Written instruction: Render the part of the records that opens with the line containing "The height and width of the screenshot is (906, 1316)." and closes with the line containing "[x=915, y=825]" as a JSON list of strings, one string per line, with blank lines omitted. Leave the pictures out of the answer.
»»
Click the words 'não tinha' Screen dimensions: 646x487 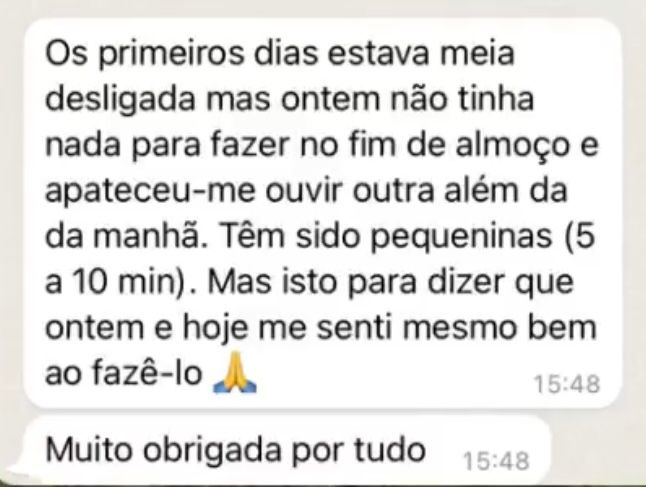tap(462, 99)
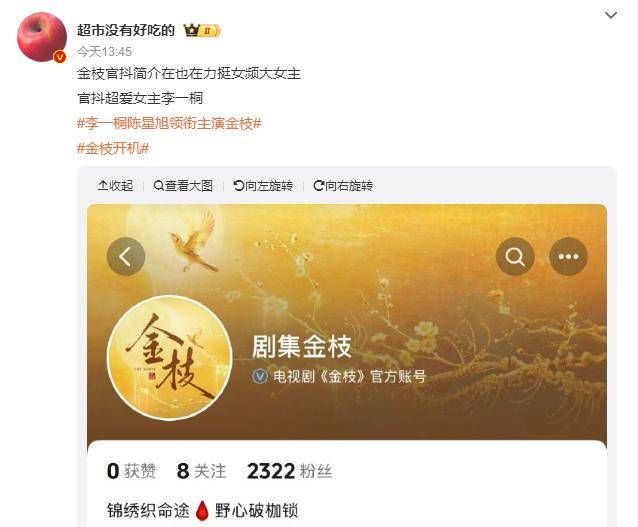Click 查看大图 to view large image
The image size is (638, 527).
pyautogui.click(x=183, y=186)
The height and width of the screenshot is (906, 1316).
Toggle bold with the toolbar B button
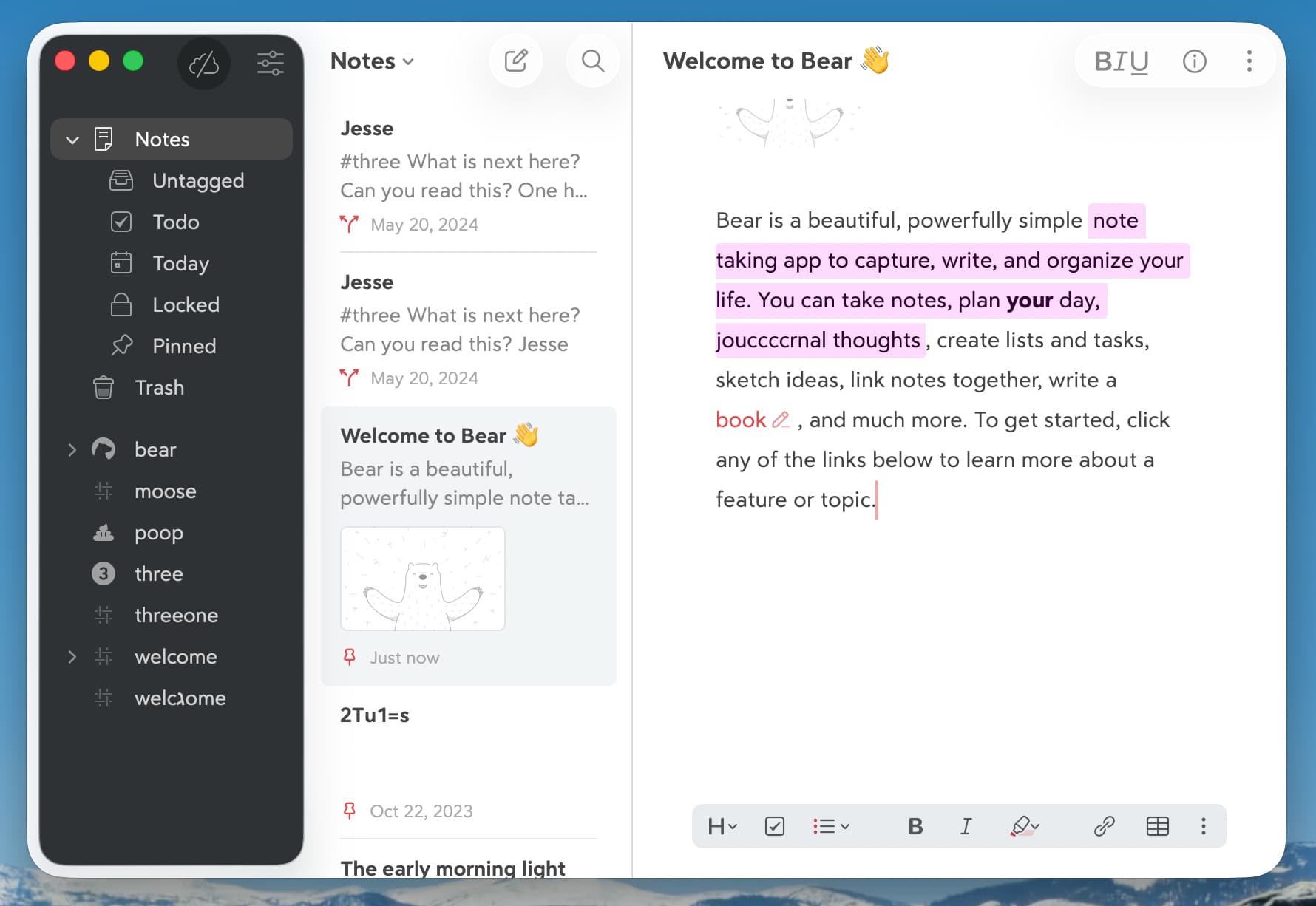[x=915, y=825]
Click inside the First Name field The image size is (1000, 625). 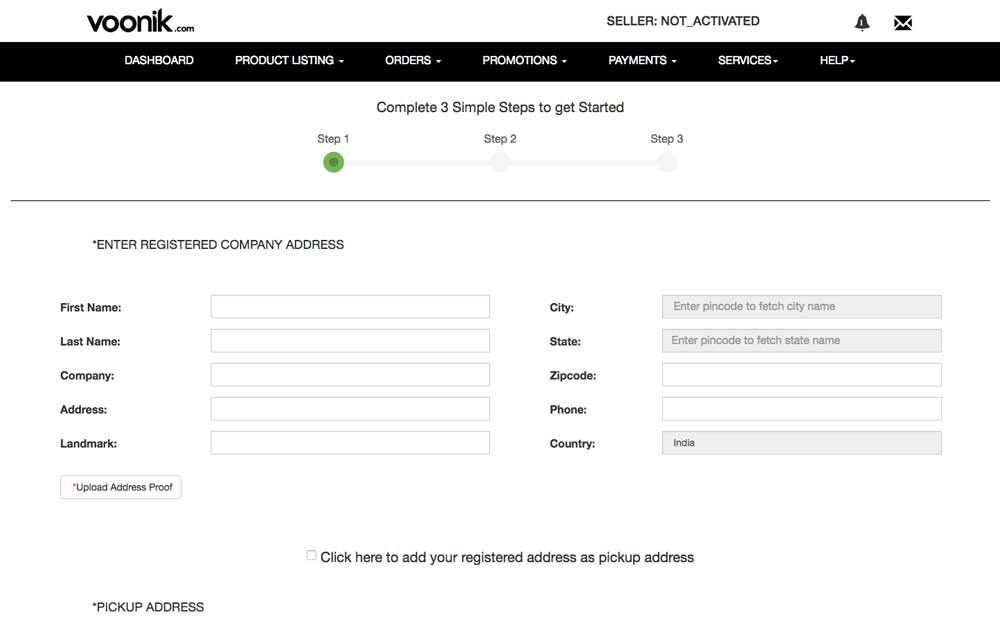(x=349, y=306)
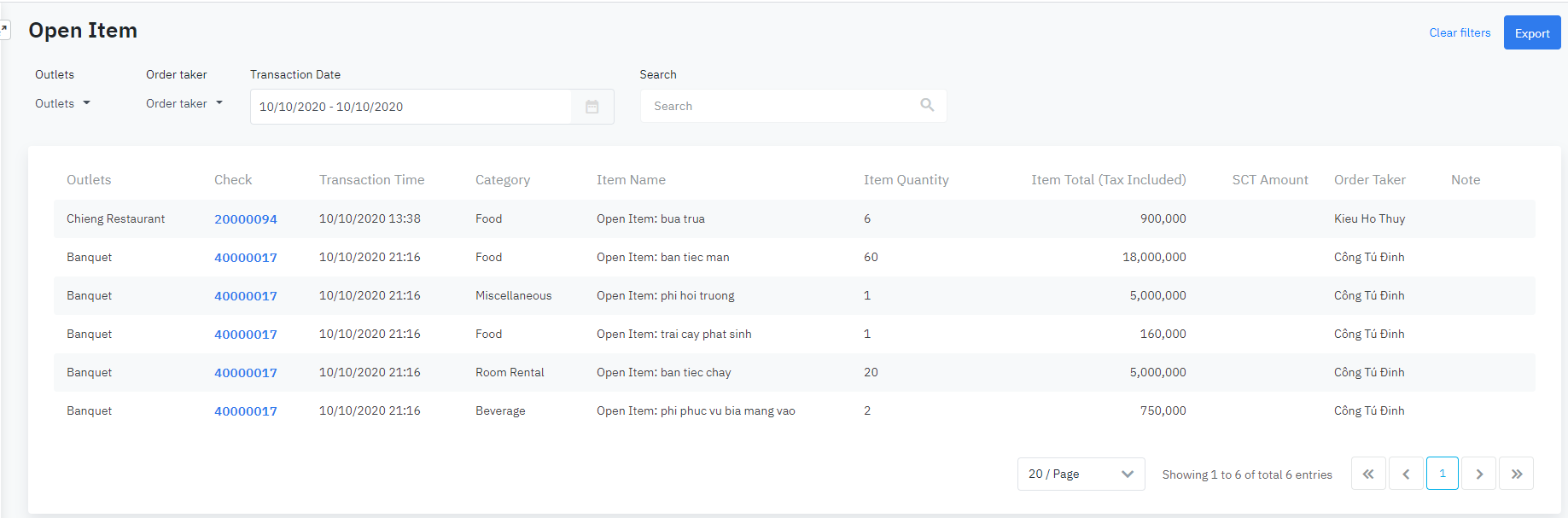The height and width of the screenshot is (518, 1568).
Task: Click the Transaction Date range field
Action: coord(410,107)
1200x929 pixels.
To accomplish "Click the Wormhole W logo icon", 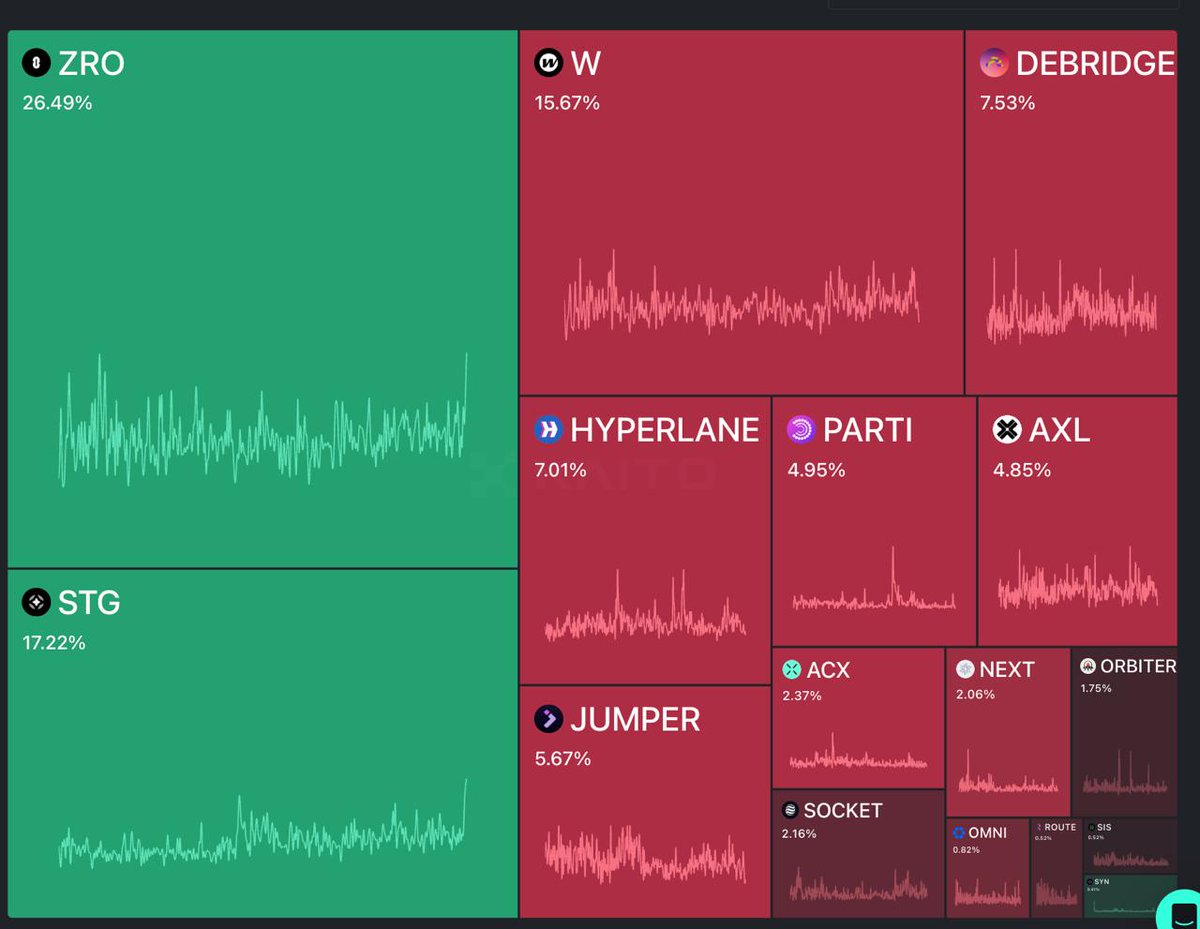I will tap(548, 63).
««
Worked answer:
[
  "The height and width of the screenshot is (906, 1316).",
  "Toggle bold with the toolbar B button",
  "[x=915, y=825]"
]